## TEXT UNDER STUDY
========================

Can companies be “net positive” for society? Paul Polman, former Unilever CEO, thinks so.
Early in his tenure as Unilever’s CEO, Paul Polman started thinking about the implications of infinite capitalism on a finite planet. He watched the calendar flip earlier and earlier each year to Earth Overshoot Day, the day when humanity’s demand for ecological resources exceeded what the planet could regenerate that year.
In a wide-ranging conversation on February 23, 2002 – hosted by the Center for Business and the Environment at Yale (CBEY) and moderated by CBEY Fellow, Vincent Stanley, Patagonia’s Director of Philosophy– Polman was joined by sustainable business expert Andrew Winston (YSE ‘03) to discuss some of the ideas in their new book, Net Positive: How Courageous Companies Thrive by Giving More Than They Take. “It didn’t have to be this way,” Polman said. “There has been a lack of imagination in how we’ve designed systems and policies.”
As Unilever’s CEO from 2009-2019, Polman launched Unilever’s Sustainable Living Plan, with three main goals: 1) improving health and wellbeing for more than 1 billion people in Unilever’s supply chain; 2) cutting in half the environmental footprint of their manufacturing while growing their business; and 3) enhancing the livelihoods of millions of stakeholders, including smallholder and female farmers. During this same time, he significantly grew the company’s revenues and profits.

========================

## DATA EXTRACT

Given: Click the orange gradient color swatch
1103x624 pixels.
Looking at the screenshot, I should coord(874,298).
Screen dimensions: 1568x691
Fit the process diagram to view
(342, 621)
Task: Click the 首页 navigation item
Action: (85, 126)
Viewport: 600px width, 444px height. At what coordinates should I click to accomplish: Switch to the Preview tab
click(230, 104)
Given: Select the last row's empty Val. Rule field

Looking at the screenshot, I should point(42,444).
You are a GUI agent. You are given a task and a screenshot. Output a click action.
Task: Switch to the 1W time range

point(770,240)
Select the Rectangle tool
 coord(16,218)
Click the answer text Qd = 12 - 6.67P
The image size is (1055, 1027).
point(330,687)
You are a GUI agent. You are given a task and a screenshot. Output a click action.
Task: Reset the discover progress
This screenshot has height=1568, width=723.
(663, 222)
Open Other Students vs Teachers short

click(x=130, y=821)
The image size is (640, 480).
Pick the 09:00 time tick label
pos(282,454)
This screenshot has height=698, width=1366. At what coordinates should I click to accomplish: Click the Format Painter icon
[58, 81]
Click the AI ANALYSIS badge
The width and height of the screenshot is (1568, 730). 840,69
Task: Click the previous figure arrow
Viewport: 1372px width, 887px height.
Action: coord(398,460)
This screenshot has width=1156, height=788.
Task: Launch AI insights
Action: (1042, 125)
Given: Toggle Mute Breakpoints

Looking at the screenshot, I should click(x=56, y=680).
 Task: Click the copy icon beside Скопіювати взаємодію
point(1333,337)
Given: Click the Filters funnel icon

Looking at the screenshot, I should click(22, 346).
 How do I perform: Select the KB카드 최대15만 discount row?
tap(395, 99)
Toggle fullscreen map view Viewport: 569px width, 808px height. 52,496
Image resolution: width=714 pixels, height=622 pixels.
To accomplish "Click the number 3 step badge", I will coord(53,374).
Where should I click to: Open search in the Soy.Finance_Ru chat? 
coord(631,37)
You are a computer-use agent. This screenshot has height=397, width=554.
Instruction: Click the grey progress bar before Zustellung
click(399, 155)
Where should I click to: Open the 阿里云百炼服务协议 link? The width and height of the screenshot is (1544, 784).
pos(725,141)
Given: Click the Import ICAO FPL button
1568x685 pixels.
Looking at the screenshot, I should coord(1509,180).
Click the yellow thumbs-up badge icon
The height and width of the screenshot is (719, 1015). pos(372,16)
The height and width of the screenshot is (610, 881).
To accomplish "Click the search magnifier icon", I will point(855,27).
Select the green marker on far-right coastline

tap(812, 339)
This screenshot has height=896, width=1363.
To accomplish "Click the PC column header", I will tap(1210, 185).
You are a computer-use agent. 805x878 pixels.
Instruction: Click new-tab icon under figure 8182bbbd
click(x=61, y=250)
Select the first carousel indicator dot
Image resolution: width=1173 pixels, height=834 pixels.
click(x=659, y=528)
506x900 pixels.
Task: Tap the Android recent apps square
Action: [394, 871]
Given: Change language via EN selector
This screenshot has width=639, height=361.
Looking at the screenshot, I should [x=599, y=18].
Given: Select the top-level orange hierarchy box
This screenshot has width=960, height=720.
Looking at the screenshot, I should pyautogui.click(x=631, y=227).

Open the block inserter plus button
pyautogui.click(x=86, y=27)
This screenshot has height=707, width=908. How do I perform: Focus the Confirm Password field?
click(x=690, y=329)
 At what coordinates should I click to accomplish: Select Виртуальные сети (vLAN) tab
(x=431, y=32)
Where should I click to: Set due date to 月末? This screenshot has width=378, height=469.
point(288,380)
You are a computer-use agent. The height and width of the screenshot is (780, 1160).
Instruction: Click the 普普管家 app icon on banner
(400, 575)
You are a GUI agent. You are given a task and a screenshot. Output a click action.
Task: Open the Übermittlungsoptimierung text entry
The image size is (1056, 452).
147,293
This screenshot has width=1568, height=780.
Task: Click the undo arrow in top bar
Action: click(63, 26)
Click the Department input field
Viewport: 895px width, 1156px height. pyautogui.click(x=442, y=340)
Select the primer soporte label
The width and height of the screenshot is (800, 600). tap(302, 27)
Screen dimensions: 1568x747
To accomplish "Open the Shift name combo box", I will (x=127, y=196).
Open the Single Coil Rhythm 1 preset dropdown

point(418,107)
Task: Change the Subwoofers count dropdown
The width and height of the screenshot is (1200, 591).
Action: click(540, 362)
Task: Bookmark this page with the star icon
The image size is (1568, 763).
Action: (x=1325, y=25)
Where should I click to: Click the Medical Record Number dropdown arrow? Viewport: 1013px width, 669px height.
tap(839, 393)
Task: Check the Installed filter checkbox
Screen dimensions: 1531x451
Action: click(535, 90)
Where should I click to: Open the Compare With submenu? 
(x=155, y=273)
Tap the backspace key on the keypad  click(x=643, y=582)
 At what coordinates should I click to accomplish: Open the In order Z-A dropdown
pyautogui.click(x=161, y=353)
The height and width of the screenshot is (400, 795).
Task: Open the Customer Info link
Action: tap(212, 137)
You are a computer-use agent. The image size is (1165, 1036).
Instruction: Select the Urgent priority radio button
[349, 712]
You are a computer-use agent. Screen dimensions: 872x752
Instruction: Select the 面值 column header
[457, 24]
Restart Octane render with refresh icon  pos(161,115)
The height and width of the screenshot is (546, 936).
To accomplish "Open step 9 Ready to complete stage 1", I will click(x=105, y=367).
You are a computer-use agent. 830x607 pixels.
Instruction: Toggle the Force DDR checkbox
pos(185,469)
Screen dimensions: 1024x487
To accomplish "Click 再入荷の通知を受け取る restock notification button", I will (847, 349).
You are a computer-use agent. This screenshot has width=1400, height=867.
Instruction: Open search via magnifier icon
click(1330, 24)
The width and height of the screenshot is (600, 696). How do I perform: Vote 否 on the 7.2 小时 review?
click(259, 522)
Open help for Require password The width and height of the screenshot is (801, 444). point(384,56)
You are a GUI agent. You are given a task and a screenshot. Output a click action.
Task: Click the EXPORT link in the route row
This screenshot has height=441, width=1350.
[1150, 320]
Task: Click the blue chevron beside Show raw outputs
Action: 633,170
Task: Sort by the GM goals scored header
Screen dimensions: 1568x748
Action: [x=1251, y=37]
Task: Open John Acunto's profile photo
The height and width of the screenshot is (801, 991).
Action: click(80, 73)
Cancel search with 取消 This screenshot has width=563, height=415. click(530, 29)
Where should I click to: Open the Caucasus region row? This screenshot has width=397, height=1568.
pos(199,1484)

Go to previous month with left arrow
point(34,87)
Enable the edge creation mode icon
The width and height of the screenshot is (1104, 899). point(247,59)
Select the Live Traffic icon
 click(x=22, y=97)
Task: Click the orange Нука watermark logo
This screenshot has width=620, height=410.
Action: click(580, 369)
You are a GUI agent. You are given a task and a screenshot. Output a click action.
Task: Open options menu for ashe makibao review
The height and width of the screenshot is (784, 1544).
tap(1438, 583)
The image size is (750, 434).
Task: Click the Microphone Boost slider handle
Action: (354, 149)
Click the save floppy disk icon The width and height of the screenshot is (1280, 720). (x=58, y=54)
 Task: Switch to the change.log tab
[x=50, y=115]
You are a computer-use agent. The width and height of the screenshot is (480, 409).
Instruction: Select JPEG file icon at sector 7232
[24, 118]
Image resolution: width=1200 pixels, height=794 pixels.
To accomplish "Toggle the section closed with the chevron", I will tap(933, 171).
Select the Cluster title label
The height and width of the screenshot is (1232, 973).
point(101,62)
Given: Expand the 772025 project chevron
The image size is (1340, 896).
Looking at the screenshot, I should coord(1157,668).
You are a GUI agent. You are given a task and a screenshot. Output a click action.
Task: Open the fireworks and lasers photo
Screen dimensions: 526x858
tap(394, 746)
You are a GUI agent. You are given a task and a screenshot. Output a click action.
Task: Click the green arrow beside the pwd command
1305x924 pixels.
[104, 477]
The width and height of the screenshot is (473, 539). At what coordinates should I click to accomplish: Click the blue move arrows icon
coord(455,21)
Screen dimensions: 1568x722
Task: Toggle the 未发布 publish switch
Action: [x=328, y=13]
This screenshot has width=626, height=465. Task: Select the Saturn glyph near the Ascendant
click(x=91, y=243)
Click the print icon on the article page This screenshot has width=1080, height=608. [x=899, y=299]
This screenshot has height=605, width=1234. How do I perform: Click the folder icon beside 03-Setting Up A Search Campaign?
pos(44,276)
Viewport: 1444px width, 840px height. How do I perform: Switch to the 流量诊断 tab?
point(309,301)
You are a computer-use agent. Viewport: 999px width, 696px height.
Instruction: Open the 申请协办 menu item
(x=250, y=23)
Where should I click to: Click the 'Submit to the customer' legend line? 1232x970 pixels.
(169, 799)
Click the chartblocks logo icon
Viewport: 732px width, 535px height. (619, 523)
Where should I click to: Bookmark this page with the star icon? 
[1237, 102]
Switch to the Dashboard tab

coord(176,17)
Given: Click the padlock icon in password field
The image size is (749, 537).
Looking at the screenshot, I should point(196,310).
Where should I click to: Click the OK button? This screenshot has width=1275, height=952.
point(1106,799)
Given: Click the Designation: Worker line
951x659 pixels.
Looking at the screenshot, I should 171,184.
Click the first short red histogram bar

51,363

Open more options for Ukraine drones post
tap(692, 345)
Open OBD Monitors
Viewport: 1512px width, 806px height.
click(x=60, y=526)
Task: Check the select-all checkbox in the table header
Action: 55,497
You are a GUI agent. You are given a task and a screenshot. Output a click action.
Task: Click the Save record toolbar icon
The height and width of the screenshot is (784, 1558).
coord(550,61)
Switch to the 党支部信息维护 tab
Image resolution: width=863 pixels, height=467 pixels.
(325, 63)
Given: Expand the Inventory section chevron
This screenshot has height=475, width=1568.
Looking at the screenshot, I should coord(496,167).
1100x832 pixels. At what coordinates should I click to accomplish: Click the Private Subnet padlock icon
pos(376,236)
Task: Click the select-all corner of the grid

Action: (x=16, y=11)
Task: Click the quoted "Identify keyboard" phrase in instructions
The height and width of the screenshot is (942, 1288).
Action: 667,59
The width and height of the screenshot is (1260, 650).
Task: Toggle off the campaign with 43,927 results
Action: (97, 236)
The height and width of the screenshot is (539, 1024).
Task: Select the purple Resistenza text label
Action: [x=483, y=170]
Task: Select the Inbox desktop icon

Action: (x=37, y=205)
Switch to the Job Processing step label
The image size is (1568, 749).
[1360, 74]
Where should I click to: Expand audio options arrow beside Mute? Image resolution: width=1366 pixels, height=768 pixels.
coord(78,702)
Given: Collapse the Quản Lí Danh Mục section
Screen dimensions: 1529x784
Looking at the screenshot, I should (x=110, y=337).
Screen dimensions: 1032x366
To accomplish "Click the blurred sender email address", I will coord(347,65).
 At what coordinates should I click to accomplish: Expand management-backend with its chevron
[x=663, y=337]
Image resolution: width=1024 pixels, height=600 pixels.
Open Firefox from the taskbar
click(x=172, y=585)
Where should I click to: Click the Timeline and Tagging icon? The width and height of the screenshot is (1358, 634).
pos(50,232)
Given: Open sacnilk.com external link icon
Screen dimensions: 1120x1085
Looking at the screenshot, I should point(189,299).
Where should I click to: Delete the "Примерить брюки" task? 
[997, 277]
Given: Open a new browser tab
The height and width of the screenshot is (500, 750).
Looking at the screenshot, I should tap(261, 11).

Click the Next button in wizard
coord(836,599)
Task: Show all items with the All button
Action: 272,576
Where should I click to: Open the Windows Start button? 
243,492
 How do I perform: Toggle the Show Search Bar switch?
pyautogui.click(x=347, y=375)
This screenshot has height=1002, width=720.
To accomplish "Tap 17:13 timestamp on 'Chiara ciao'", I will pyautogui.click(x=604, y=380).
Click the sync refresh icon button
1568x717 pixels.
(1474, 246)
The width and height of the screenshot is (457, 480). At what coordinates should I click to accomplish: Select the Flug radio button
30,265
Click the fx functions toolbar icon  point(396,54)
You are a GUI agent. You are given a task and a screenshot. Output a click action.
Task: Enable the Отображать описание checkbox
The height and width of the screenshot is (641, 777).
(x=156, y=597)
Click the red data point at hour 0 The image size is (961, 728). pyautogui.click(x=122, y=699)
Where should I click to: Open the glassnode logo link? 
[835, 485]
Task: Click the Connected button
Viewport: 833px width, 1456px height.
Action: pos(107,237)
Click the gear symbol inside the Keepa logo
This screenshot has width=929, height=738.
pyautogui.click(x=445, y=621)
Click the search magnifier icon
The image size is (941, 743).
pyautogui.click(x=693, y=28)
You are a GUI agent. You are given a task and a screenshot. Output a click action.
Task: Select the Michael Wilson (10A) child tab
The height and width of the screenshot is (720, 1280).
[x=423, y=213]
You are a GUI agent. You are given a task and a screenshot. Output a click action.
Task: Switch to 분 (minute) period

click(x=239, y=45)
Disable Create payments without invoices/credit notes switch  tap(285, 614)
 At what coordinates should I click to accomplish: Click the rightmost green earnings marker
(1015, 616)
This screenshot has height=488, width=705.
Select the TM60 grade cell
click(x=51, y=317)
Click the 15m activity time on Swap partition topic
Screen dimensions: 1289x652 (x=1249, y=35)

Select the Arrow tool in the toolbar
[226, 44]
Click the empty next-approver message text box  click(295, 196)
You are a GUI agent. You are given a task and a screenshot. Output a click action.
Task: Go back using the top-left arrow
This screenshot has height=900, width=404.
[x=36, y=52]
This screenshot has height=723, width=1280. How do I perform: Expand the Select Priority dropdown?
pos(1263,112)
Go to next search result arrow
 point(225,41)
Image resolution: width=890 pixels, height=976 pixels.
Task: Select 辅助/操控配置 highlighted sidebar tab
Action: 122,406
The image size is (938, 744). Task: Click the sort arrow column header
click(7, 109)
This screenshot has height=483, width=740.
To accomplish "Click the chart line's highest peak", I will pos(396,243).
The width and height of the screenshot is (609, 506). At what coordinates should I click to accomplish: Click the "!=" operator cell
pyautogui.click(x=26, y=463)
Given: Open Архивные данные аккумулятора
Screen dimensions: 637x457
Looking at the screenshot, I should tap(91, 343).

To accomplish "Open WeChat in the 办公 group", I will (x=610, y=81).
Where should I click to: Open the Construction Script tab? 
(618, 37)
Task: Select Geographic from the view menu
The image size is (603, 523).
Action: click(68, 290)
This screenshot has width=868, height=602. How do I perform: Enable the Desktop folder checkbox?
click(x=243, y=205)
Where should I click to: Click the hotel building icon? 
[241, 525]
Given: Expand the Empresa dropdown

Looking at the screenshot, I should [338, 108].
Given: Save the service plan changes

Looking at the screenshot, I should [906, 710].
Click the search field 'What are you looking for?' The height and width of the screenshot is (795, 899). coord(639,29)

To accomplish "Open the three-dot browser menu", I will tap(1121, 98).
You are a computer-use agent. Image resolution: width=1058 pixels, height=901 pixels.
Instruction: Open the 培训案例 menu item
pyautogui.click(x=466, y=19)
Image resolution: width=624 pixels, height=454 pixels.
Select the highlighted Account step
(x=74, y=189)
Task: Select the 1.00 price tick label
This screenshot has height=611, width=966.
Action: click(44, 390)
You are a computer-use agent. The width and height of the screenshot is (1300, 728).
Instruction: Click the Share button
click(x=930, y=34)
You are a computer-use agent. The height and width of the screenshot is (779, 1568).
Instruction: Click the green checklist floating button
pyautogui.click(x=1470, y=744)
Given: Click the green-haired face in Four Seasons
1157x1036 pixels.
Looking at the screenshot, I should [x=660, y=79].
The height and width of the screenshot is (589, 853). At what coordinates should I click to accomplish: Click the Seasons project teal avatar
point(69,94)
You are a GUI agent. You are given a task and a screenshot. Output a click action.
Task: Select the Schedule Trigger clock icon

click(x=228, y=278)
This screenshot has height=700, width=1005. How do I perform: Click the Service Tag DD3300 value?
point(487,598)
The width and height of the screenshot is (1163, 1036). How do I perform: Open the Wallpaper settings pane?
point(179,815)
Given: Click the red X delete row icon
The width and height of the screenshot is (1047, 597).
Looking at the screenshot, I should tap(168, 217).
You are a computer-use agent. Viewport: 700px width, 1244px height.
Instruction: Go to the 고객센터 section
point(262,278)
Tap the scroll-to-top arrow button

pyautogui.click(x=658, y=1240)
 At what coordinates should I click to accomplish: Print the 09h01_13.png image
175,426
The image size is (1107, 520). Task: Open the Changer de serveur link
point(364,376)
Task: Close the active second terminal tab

========================

## TASK SET
- A) What three main goals did Polman's Sustainable Living Plan set, according to the text on Paul Polman?
- B) In the text on Paul Polman, who moderated the conversation with Polman and Andrew Winston?

## SOLUTIONS PER TASK
- A)
1) Improving health and wellbeing for more than 1 billion people in Unilever's supply chain
2) Cutting in half the environmental footprint of their manufacturing while growing their business
3) Enhancing the livelihoods of millions of stakeholders, including smallholder and female farmers

- B) Vincent Stanley, a CBEY Fellow and Patagonia's Director of Philosophy, moderated it.